Plusieurs projets d’envergure sont en cours

Le Journal des Arts

Le 11 mai 2001 - 1220 mots

À côté du projet de Frank Gehry pour le Guggenheim Museum, d’autres aménagements ou constructions de musées sont actuellement en cours à New York, du nouveau siège du Museum of Modern Art (MoMA) au bâtiment de l’Asia Society.
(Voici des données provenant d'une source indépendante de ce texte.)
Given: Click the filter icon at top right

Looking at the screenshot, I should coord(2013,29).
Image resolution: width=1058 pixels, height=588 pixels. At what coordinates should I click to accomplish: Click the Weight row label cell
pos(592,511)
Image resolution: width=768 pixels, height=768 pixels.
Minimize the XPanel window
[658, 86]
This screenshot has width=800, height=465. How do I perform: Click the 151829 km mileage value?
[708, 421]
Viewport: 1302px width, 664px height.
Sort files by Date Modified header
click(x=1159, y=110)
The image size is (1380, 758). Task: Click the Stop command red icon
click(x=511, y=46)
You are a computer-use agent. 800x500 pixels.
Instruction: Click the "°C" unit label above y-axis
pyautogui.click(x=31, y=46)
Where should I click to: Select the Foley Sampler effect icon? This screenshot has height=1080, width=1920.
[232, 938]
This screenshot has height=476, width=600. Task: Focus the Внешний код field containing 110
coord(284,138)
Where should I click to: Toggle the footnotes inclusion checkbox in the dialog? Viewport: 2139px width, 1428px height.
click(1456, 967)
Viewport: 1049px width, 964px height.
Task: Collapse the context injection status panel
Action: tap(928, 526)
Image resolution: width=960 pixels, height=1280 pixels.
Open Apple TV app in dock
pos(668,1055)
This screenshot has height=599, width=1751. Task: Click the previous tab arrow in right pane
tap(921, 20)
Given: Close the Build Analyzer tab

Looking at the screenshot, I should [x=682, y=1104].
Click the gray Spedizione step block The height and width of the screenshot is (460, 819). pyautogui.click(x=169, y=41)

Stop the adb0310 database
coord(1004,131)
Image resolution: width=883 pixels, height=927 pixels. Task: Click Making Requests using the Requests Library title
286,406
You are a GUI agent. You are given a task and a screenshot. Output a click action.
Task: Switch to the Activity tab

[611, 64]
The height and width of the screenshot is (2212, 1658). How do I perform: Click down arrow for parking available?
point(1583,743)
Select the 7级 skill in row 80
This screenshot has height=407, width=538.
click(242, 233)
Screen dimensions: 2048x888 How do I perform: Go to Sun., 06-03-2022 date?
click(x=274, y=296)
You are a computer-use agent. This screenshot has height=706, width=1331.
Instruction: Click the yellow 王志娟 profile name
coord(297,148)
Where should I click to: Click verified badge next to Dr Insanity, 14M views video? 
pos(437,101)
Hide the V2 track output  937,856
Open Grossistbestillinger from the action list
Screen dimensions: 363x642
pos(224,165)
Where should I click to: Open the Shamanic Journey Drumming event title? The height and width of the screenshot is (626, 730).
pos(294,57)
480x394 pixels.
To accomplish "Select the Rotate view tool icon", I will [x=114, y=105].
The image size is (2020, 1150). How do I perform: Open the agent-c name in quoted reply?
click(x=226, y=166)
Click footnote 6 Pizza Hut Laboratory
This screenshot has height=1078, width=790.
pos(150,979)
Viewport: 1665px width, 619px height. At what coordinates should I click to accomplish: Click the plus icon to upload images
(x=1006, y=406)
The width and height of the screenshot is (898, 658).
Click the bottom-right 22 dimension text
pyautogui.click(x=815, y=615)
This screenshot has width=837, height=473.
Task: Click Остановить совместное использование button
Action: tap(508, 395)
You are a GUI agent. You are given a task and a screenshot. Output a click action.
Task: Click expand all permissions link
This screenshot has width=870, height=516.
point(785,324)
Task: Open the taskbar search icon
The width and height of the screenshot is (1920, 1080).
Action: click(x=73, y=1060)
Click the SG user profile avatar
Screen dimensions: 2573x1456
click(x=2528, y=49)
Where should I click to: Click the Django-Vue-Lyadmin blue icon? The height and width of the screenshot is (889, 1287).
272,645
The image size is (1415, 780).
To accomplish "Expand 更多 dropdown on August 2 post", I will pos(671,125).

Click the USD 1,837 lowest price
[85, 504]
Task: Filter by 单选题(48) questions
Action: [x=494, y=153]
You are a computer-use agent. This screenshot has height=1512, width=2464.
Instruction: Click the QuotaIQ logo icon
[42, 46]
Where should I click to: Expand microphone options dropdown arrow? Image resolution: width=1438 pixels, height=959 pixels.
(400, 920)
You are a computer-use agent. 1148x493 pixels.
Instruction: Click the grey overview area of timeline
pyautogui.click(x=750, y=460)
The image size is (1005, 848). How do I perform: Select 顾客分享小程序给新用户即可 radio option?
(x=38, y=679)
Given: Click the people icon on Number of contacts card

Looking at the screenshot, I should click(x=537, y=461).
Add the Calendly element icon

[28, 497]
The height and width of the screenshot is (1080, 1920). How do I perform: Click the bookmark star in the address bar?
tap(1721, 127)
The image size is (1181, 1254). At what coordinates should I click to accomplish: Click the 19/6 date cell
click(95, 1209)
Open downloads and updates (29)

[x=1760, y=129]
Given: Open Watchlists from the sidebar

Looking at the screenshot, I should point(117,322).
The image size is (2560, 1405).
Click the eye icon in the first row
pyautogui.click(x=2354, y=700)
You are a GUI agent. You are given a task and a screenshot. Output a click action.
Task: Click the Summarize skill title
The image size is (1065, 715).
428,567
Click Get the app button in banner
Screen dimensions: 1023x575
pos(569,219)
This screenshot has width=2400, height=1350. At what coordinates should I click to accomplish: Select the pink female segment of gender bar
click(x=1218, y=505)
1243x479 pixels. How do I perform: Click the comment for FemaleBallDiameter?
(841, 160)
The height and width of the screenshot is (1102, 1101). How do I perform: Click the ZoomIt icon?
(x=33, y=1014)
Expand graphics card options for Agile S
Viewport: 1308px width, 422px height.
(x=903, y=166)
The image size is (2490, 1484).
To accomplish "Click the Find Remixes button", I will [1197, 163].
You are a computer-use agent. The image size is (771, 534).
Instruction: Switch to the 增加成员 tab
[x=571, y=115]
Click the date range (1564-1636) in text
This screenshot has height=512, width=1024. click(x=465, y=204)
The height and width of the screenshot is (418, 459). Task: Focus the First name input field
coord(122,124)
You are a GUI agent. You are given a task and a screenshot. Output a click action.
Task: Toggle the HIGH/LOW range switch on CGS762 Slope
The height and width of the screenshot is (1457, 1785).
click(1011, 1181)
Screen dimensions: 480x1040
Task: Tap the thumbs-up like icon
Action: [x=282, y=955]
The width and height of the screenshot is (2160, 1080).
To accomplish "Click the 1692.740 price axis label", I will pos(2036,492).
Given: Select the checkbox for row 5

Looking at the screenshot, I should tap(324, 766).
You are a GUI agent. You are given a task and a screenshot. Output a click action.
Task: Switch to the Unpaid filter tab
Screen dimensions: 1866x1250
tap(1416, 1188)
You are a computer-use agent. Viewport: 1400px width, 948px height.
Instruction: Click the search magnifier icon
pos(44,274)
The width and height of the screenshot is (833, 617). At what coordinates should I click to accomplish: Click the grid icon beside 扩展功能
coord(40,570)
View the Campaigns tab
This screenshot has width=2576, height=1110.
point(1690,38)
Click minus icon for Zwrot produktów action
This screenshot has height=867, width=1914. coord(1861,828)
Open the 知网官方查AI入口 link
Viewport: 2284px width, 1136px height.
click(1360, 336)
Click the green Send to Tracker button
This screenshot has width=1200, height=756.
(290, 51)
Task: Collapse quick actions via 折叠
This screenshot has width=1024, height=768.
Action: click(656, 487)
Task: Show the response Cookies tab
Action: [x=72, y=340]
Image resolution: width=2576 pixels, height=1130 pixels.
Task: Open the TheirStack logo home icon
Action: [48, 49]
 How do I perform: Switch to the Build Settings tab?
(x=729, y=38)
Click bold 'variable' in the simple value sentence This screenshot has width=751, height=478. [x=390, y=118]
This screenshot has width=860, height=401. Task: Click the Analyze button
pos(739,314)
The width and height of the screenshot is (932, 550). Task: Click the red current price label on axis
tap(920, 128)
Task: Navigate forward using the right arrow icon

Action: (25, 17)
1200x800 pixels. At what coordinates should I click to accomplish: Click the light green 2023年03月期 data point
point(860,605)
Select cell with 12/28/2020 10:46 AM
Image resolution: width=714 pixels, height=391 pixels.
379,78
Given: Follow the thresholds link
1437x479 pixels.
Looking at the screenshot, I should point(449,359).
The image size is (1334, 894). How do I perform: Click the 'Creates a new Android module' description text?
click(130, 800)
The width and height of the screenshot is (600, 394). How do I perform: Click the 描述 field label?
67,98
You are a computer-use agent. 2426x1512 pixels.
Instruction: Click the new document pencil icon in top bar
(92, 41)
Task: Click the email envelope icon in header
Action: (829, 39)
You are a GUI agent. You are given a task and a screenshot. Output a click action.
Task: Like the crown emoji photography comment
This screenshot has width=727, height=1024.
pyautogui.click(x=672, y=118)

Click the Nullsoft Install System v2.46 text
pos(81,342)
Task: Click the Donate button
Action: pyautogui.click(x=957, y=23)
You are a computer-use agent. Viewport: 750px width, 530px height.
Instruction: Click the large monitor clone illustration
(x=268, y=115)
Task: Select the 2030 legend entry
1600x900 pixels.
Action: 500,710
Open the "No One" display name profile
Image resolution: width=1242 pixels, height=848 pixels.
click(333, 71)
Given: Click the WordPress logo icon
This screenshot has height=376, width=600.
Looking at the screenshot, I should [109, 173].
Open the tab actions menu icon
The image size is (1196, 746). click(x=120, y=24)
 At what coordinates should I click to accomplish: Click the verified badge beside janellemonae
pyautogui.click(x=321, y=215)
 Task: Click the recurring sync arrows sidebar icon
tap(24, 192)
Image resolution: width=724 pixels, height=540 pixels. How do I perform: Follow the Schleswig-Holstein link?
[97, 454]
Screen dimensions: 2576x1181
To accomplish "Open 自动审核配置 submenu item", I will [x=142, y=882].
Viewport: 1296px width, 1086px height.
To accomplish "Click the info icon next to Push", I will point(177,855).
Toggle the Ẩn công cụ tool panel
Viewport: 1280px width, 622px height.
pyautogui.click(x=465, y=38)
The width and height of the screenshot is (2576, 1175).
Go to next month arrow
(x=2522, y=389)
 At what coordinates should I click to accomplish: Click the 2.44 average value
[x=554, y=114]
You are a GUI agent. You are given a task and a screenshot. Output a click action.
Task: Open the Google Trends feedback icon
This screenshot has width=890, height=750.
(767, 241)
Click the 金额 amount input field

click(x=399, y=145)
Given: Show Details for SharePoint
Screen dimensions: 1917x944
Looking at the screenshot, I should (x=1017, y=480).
Museum of Modern Art, Manhattan – Yoshio Taniguchi –
environ 650 millions de dollars (4,7 milliards de francs)
Le Museum of Modern Art qui se qualifie lui-même de “meilleur dans son domaine, conservant et enrichissant la plus belle collection d’art moderne du monde”, a sélectionné le projet de Yoshio Taniguchi pour l’extension et la rénovation de son espace de la 53e rue. L’architecte japonais l’a emporté face à dix candidats, réduits ensuite à trois, parmi lesquels Jacques Herzog & Pierre de Meuron, et Bernard Tschumi. Le lauréat propose de doubler l’espace d’exposition du musée et de construire de grandes salles destinées à accueillir des sculptures contemporaines monumentales et des installations que le MoMA n’a jamais pu montrer auparavant. En réponse à la construction de Cesar Pelli datant de 1984, Yoshio Taniguchi a imaginé un monument au modernisme zen, composé de plusieurs modules et atriums épurés. Pour pallier le manque d’espace d’exposition, un bloc de huit étages sera élevé. En dehors du musée, les rares défenseurs de ce plan essentiellement vertical évoquent la pureté et la simplicité du design. Mais les mauvaises langues disent qu’il résulte d’un consensus entre les membres du conseil d’administration du MoMA, qui recherchaient un monument étincelant plutôt qu’original. Cette décision est difficilement critiquable étant données les propositions alternatives. Ce projet, qui a englouti les bâtiments environnants, apparaît, selon ses détracteurs, conceptuel comparé aux grands magasins voisins, les Galeries Lafayette. Mais ce nouveau siège du MoMA Inc. n’accueillera pas la totalité du musée. L’institution reste en effet trop importante et trop complexe pour s’installer tout entière dans ce bâtiment. Le musée disposera d’espaces d’expositions modulables et sera libéré de l’art contemporain, qui se verra consacrer deux structures satellites dans le Queens. Ces dernières pourraient par la suite devenir indépendantes du Goliath qui dominera Manhattan.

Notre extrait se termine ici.